Читать «Одноразовые люди. Новое рабство в глобальной экономике» онлайн - страница 6

Кевин Бэйлз

Несмотря на эту разницу между старой и новой системой рабства, каждый согласится, что то, о чем я говорю, — рабство: полный контроль одного человека над жизнью и судьбой другого в целях экономической эксплуатации. Современное рабство скрывается под разными масками, используя квалифицированных адвокатов и юридические прикрытия, но как только мы сдираем маски, мы находим человеческое существо, которого с помощью насилия лишили личной свободы для того, чтобы обогащаться. Когда я путешествовал по миру, изучая новое рабство, я заглядывал под официальные маски, и я видел людей в цепях. Многие думают, что рабства в мире больше нет. Я и сам так думал всего несколько лет назад.

Первым пришел — первым обслужили

Впервые я столкнулся с отголосками рабства, когда мне было 4 года. Это одно из самых ярких моих воспоминаний. Произошло это в пятидесятые годы на юге США. Я вместе с родителями обедал в маленьком ресторане самообслуживания. Мы стояли в очереди с подносами, когда я заметил другую семью, ожидавшую за перегородкой, в то время как все другие продвигались вперед к кассе.

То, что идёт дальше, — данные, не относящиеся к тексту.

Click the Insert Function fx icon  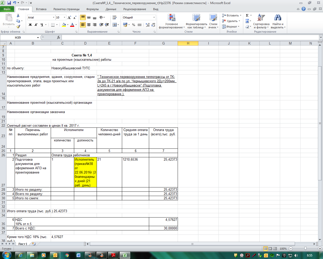(x=59, y=37)
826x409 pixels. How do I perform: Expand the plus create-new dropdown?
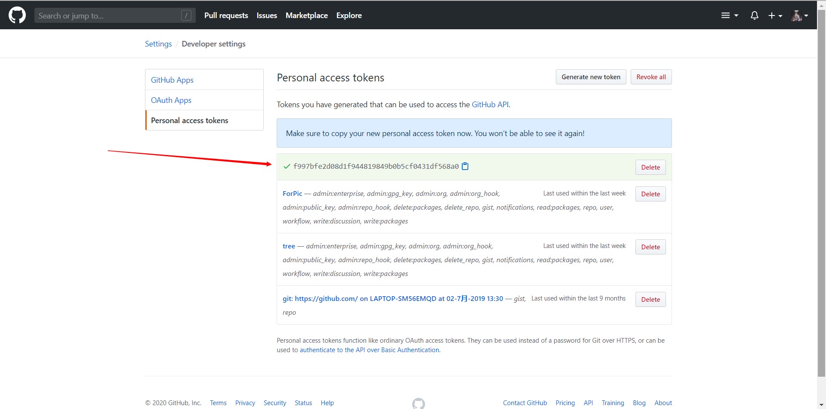tap(775, 15)
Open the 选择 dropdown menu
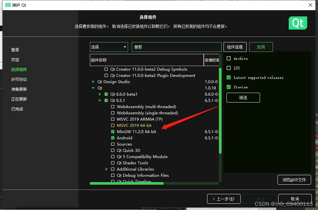Screen dimensions: 318x210 click(109, 47)
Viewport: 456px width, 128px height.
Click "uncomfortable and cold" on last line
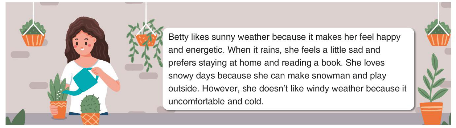click(x=216, y=101)
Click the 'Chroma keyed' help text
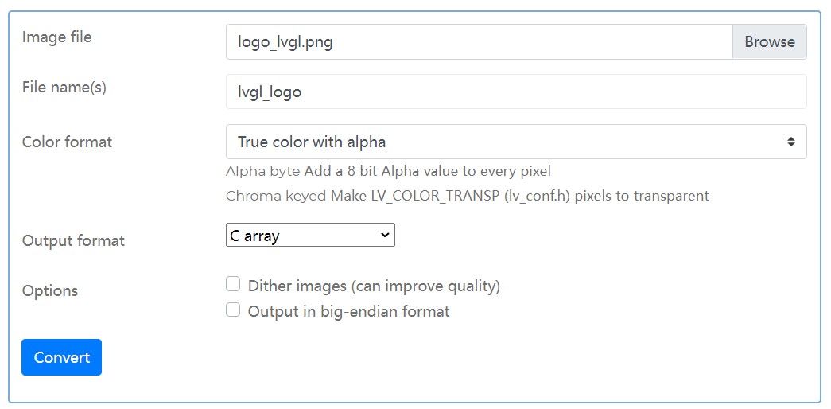The height and width of the screenshot is (409, 831). 276,197
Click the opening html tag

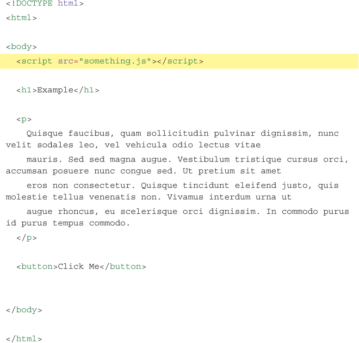click(21, 18)
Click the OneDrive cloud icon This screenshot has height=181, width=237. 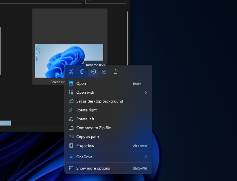point(71,157)
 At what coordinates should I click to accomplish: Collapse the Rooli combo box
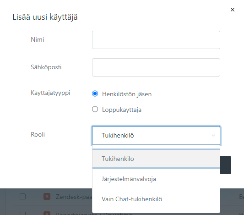coord(156,135)
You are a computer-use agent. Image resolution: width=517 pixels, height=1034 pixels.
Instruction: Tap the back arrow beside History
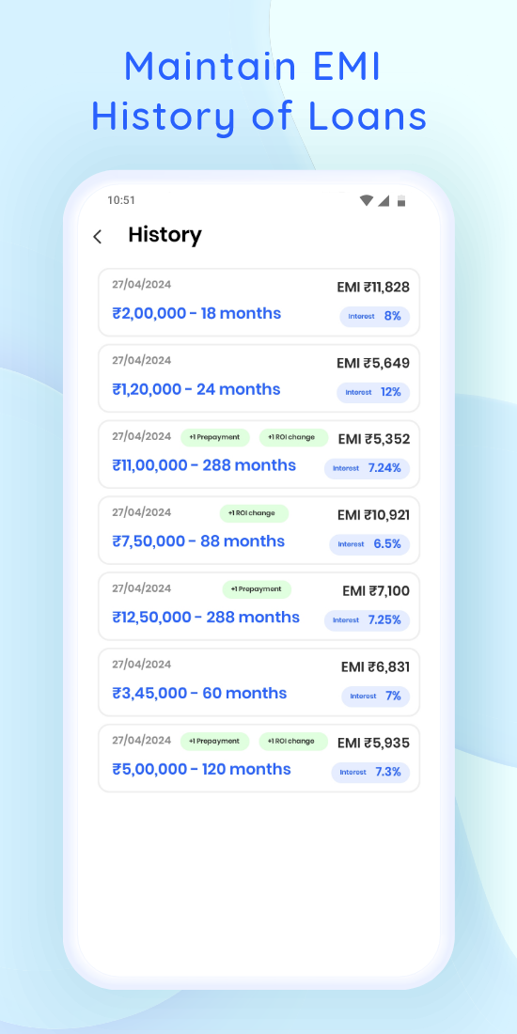98,237
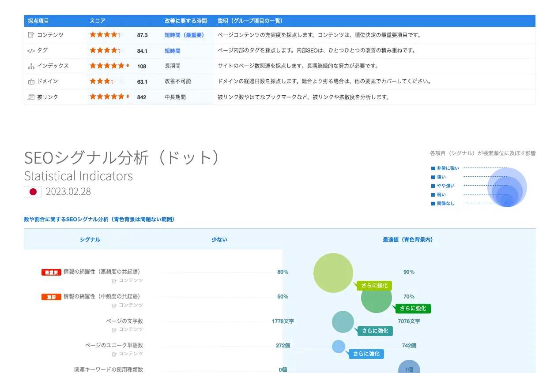Open the 短時間 link in タグ row

coord(173,51)
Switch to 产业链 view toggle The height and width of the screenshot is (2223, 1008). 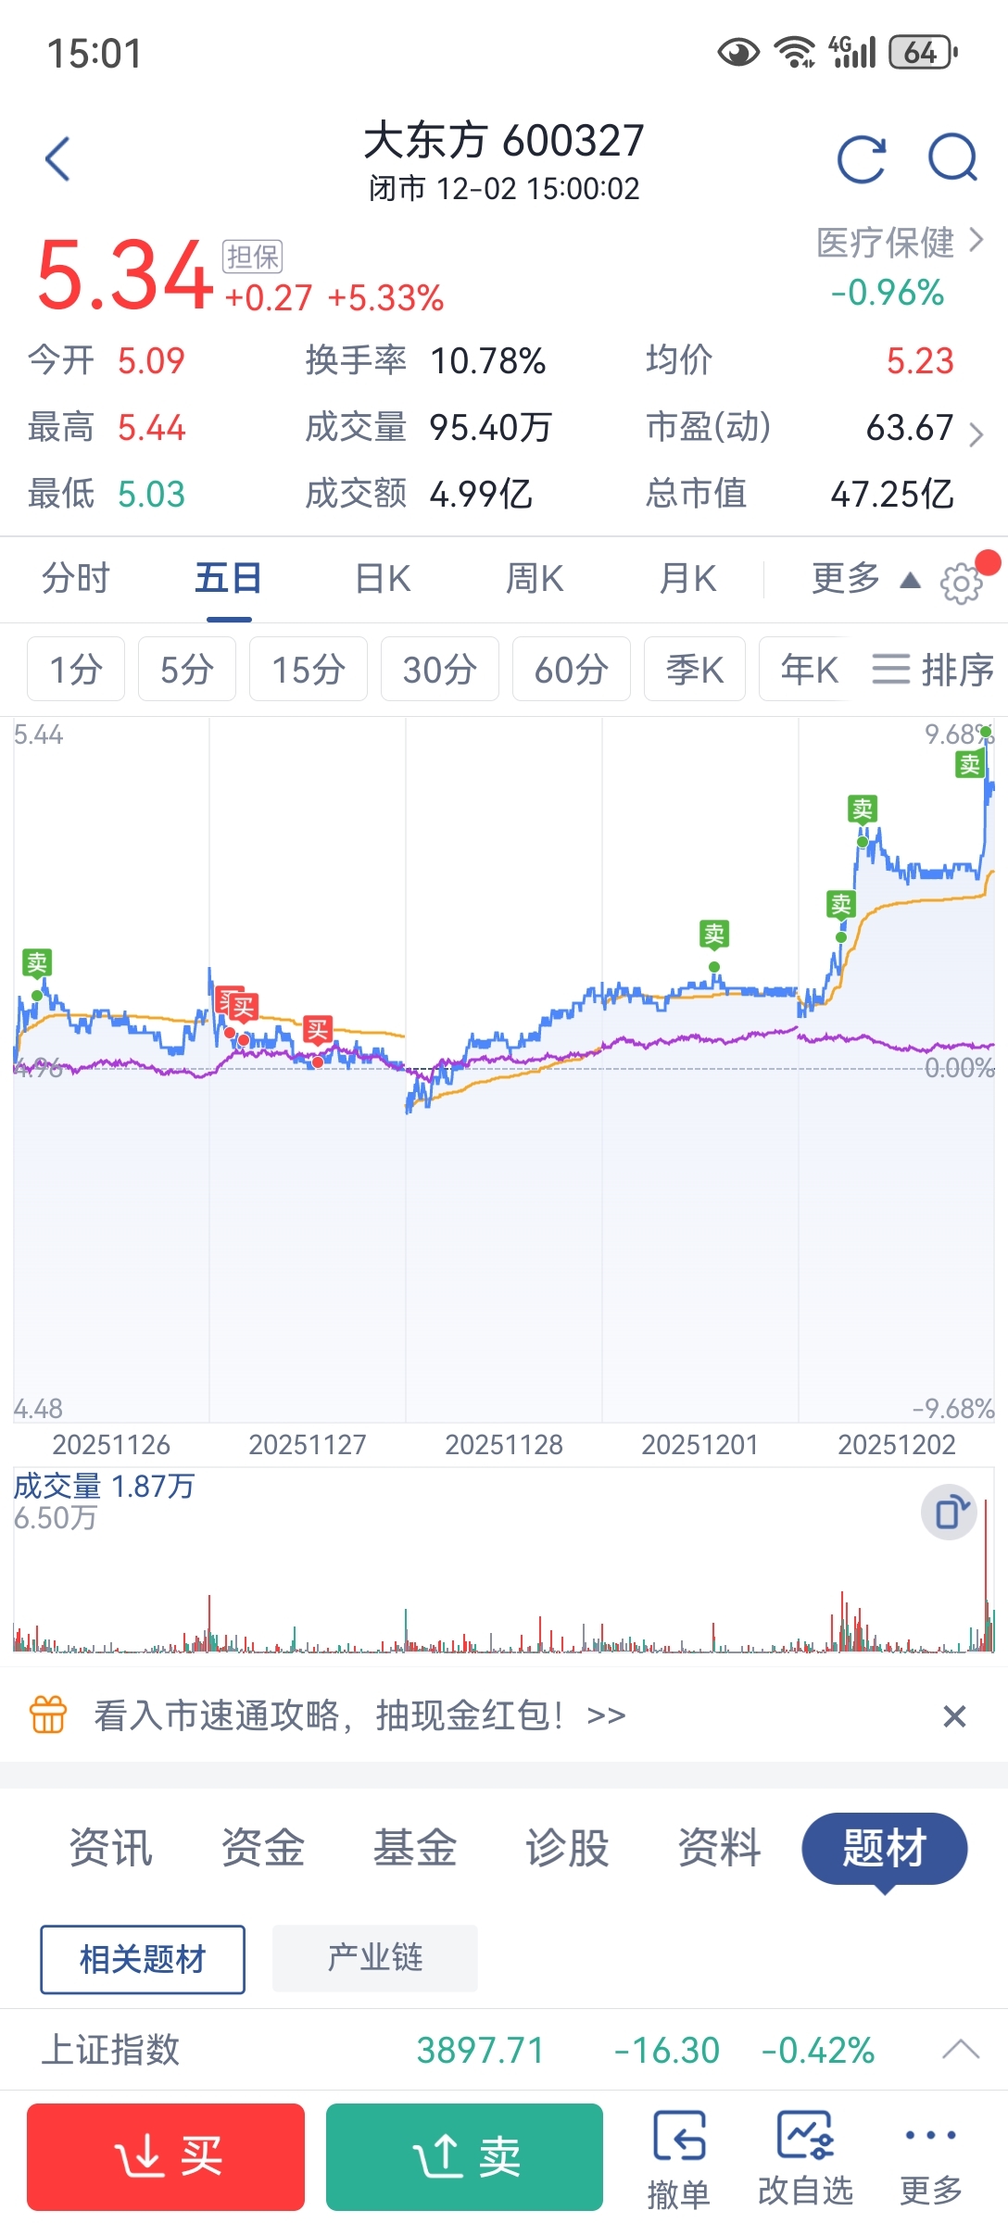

Они пришли раньше нас, и весь жизненный опыт четырехлетнего ребенка подсказывал мне, что они должны быть впереди нас в очереди. Чувство справедливости подтолкнуло меня вперед. Я подошел к ожидавшей в стороне семье и сказал: «Вы пришли раньше, вы должны стоять впереди нас». Глава этой афро-американской семьи растроганно посмотрел на меня, а мой отец подошел и положил руку мне на плечо. Казалось, атмосфера вокруг сгустилась от невысказанных эмоций. Напряжение смешивалось с горьким одобрением, взрослые столкнулись с наивным поведением ребенка, никогда не слышавшего о расовой сегрегации. Молчание затягивалось, пока наконец глава черного семейства не прервал его словами: «Все в порядке, мы просто ждем знакомого. Возвращайся в очередь».

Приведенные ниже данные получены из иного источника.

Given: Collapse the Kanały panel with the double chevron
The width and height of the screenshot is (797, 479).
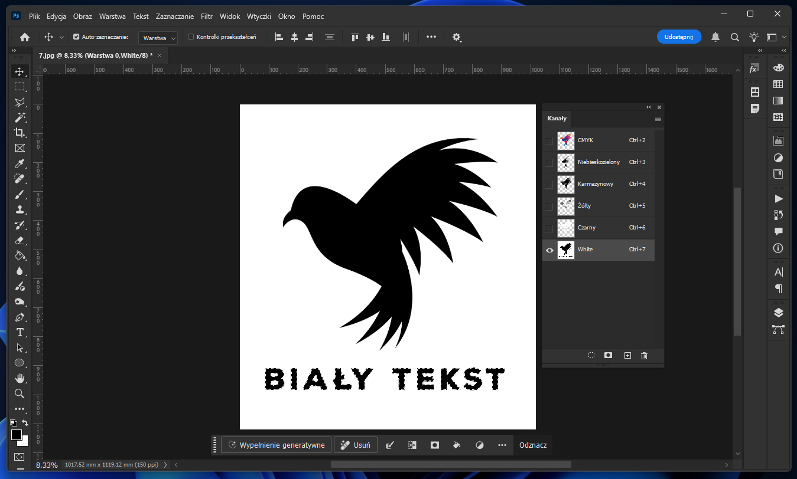Looking at the screenshot, I should point(648,107).
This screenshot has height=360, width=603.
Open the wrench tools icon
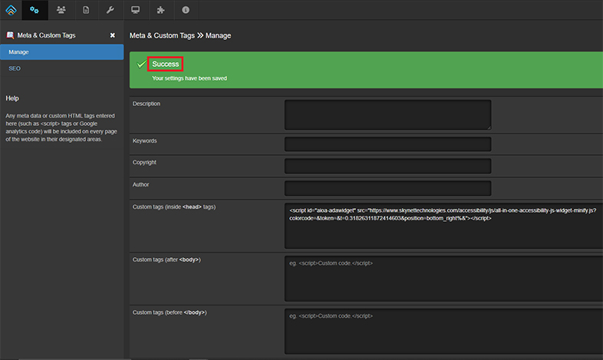110,10
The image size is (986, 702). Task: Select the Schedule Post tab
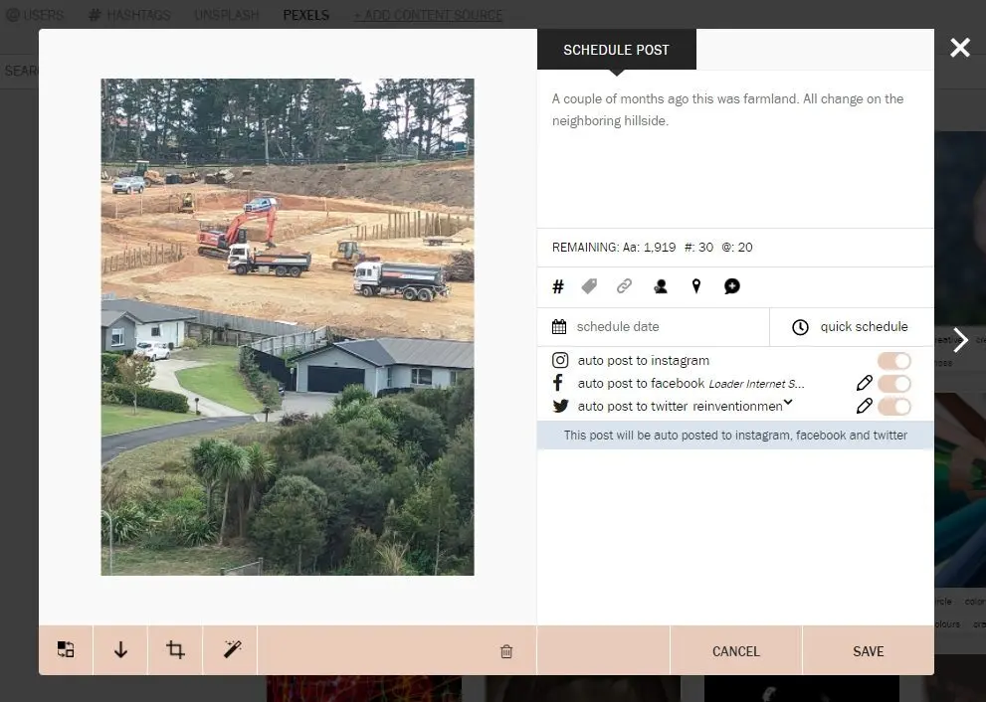pos(616,50)
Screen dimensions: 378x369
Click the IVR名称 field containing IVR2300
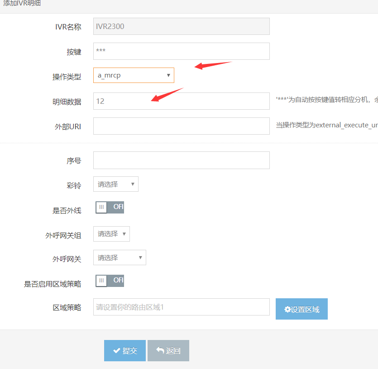(181, 26)
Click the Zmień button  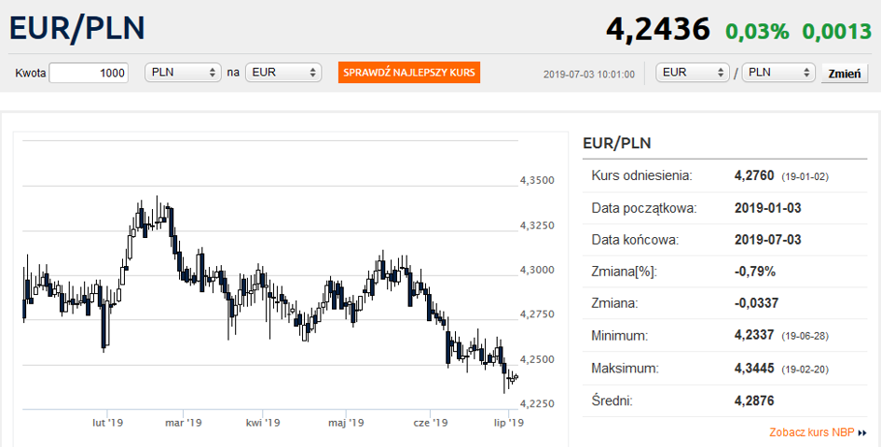point(843,74)
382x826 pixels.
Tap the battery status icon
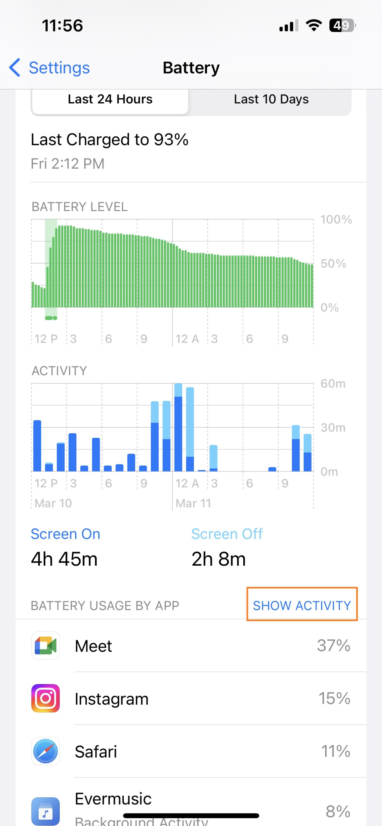click(342, 25)
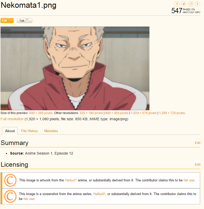
Task: Select the About tab
Action: coord(10,131)
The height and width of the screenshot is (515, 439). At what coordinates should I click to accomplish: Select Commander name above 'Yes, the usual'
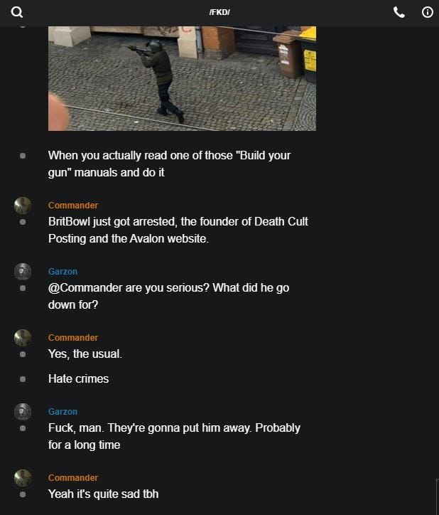tap(73, 338)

Мои родители не были радикалами, но они учили меня ценить справедливость и равенство в отношениях с людьми. Они верили, что идея равенства — одна из важнейших американских ценностей, и никогда не одобряли расизм и сегрегацию. Но иногда необходима детская простота и наивность, чтобы пробиться через толщу привычки и обычая. Напряженность того момента осталась жить во мне, хотя прошли годы, пока я начал понимать, что же чувствовали тогда взрослые. Я рос, и я был счастлив видеть, что столь вопиющие проявления сегрегации исчезли. Мысль, что в мире все еще может существовать рабство — не похожее на сегрегацию, — не приходила мне в голову. Каждый американец знал, что рабство закончилось в 1865 году.

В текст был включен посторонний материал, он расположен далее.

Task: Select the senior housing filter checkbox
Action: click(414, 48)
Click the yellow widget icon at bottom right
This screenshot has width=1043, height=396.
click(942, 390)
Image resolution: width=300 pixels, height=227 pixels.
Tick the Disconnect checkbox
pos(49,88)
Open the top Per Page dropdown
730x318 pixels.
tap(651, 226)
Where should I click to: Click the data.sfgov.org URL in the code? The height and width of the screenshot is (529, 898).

Разумеется, рост неравенства в американском обществе заставлял задуматься над рабством прошлого. Я понимал, что Соединенные Штаты, бывшие когда-то рабовладельческим обществом, все еще страдают от непродуманности программы эмансипации. Вскоре после эпохальной декларации об освобождении Линкольна был принят закон Джима Кроу, который закрывал путь недавним рабам к политической и экономической власти. Я стал понимать, что эмансипация — это не событие, а процесс, которому еще развиваться и развиваться. Будучи начинающим социологом, я стремился исследовать последствия этого незаконченного процесса: я изучал убогие жилищные условия, различия в медицинском обслуживании, проблемы совместного обучения, расовые проявления в законодательной системе. Но я рассматривал это как последствия ушедшего рабства, проблему серьезную, но разрешимую.